Heterogeneity
Parts of speech in traditional interpretation are heterogeneous. Nouns can be distinguished into those with a developed paradigm (the plural, the genitive case, articles, any function in a sentence), but still there are nouns used only in the singular or only in the plural, nouns singular in form but plural in combinability( Police are; The New York police is one of the best polices in the world). We find notionals with a developed paradigm, auxiliaries and modals with a defective paradigm, substitutes (do), link verbs, verbs with a double syntactic capacity ( Flying can be dangerous; The chicken eats well). Pronouns are heterogeneous: there are pronouns with nounal and adjectival properties, etc. Pronouns do not name anything, they only represent. Some pronouns are declinable, but some of them are indeclinable. They possess properties of both notional and functional words. According to N. Chomsky, adverbs are most heterogeneous.
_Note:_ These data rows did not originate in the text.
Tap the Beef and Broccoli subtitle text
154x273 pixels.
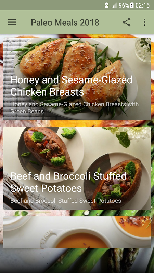(x=66, y=201)
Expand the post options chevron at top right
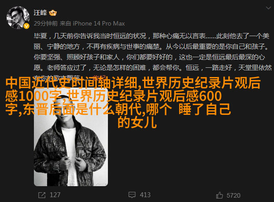274x202 pixels. point(268,8)
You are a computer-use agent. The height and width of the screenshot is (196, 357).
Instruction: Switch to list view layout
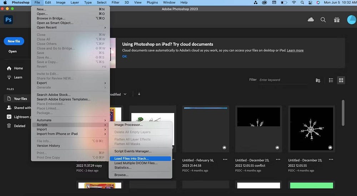331,80
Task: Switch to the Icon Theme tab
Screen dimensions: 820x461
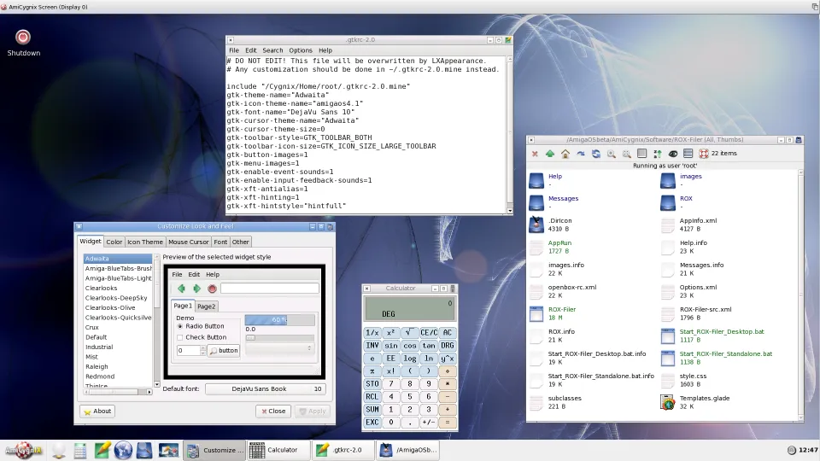Action: tap(145, 242)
Though a greater homogeneity was achieved by Ch. Fries’s classification as compared with traditional classifications, his classes of words are still very heterogeneous. Nouns and pronouns are analysed together as they often function in the same way. Substitution is a mechanistic procedure, it can’t be relied upon. There’s much illogical and paradoxical in each class, but each class is communicatively unique and specific. It’s quite natural as a natural language is not a rigid inflexible system. There should be hybrid formations, syncretical phenomena, transitions from class to class.